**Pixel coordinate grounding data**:
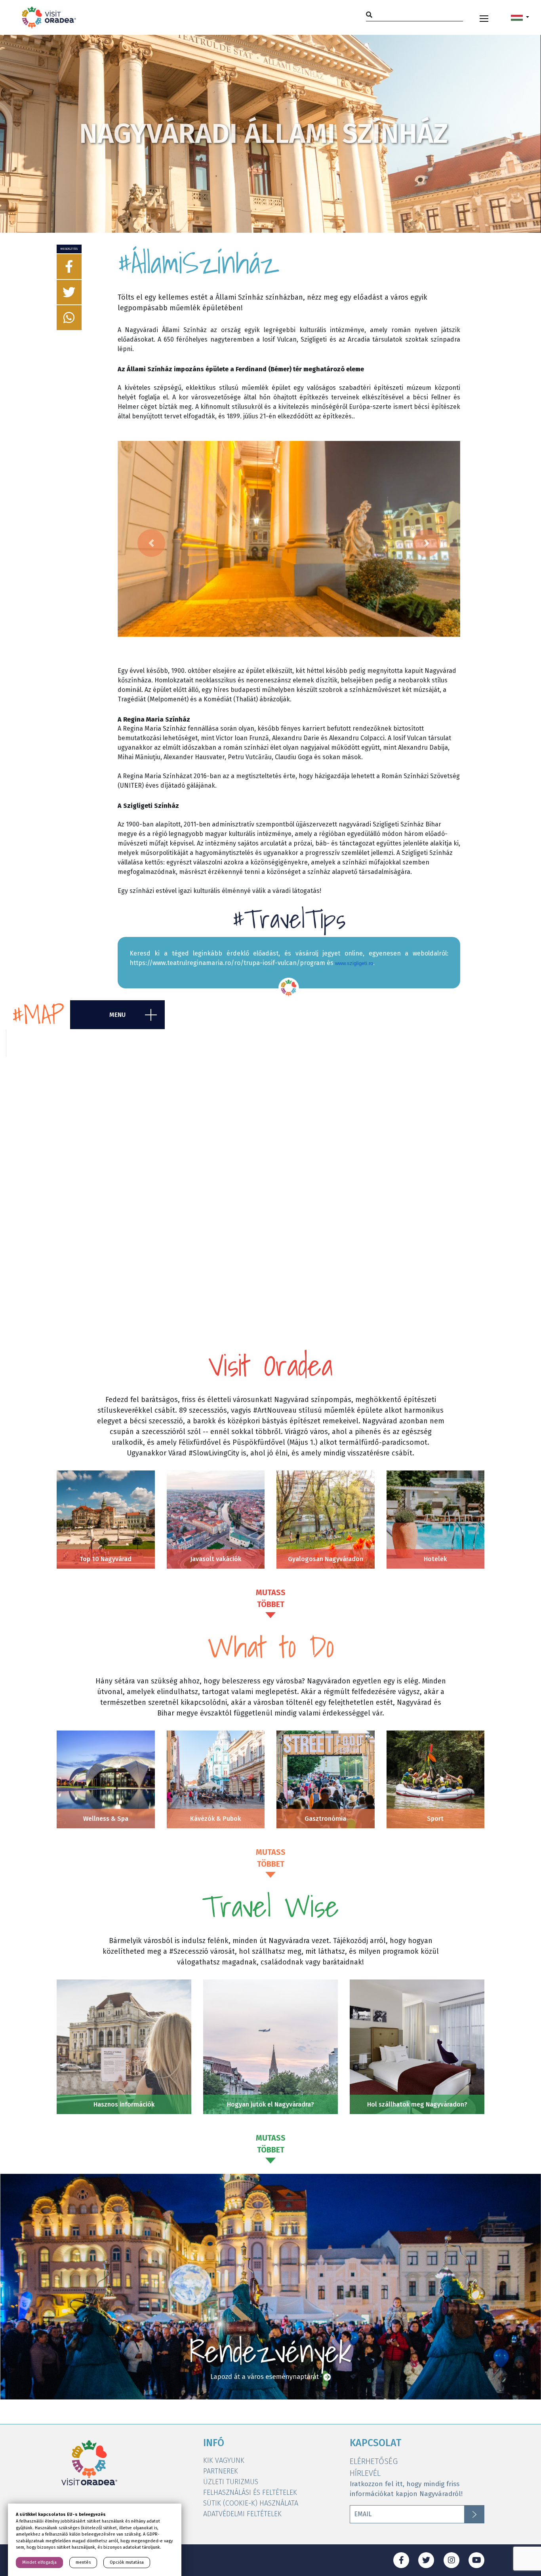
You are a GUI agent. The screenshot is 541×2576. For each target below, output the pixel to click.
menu (117, 1014)
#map (38, 1014)
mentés (83, 2562)
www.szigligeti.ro (354, 963)
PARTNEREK (220, 2471)
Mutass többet (271, 1598)
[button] (520, 17)
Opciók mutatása (127, 2562)
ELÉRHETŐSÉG (374, 2461)
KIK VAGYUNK (223, 2460)
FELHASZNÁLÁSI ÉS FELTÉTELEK (250, 2492)
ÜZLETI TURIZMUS (230, 2481)
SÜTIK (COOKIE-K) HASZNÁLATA (250, 2503)
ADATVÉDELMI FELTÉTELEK (242, 2514)
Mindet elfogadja (39, 2562)
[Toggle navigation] (484, 17)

**REQUIRED ACTION**:
Take the line that contains "ELÉRHETŐSÉG (374, 2461)" and each line after it through the end of the records, and repeat them all exactly. Nothing else.

**OUTPUT**:
ELÉRHETŐSÉG (374, 2461)
KIK VAGYUNK (223, 2460)
FELHASZNÁLÁSI ÉS FELTÉTELEK (250, 2492)
ÜZLETI TURIZMUS (230, 2481)
SÜTIK (COOKIE-K) HASZNÁLATA (250, 2503)
ADATVÉDELMI FELTÉTELEK (242, 2514)
Mindet elfogadja (39, 2562)
[Toggle navigation] (484, 17)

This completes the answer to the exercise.